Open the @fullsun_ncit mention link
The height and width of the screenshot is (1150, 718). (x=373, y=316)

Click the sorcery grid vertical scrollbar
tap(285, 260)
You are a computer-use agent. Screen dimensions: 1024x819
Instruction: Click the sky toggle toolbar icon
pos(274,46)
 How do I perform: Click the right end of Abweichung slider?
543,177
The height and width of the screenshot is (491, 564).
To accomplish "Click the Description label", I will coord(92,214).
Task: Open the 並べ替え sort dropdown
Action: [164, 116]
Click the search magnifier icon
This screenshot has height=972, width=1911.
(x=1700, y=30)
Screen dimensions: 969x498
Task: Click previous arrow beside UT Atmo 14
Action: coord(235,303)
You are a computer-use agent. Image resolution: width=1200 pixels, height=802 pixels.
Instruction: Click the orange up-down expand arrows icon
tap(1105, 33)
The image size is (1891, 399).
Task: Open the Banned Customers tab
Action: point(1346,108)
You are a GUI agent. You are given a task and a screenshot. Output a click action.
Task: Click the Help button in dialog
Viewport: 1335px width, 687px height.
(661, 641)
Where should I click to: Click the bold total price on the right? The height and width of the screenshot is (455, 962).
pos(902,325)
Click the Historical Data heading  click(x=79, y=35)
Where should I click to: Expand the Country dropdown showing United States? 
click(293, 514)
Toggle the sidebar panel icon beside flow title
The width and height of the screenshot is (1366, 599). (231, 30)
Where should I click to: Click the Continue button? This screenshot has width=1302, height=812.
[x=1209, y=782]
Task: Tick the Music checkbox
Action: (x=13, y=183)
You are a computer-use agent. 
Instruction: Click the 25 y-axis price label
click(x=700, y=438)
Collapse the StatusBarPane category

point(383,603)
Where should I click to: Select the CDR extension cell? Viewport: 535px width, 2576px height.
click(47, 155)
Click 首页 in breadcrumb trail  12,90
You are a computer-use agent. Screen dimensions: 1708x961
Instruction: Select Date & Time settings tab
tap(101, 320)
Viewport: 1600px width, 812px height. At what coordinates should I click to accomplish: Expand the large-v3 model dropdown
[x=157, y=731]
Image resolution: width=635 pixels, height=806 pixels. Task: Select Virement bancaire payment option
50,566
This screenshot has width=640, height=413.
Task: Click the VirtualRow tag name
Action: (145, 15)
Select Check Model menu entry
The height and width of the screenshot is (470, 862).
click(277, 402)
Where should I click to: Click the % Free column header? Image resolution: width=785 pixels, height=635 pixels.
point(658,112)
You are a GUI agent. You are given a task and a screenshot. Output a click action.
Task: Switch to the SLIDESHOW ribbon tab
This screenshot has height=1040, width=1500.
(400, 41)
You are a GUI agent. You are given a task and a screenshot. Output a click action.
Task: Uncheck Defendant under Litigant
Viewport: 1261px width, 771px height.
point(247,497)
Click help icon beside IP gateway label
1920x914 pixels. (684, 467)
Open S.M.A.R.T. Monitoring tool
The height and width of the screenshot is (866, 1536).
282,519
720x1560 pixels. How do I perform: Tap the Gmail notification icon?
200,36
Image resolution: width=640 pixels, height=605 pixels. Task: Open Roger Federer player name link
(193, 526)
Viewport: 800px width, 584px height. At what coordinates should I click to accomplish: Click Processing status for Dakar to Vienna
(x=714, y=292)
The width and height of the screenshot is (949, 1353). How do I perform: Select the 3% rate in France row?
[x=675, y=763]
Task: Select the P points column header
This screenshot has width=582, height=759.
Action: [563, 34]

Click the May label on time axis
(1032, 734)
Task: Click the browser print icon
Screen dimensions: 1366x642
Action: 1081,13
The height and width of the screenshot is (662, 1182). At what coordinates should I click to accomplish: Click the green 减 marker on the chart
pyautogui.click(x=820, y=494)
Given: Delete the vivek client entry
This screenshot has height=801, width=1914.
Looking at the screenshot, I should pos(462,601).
.....
● **WORK INSTRUCTION**: Scan the records above for the word "agent" and return every line where it occurs.

● **TASK OUTPUT**:
You are a computer-use agent. Screen dimensions: 1024x819
You are a computer-use agent. Image resolution: width=1200 pixels, height=802 pixels.
You are a GUI agent. You are given a task and a screenshot. Output a click action.
You are a computer-use agent. 
You are a computer-use agent. Screen dimensions: 1708x961
You are a GUI agent. You are given a task and a screenshot. Output a click action.
You are a GUI agent. You are given a task and a screenshot. Output a click action.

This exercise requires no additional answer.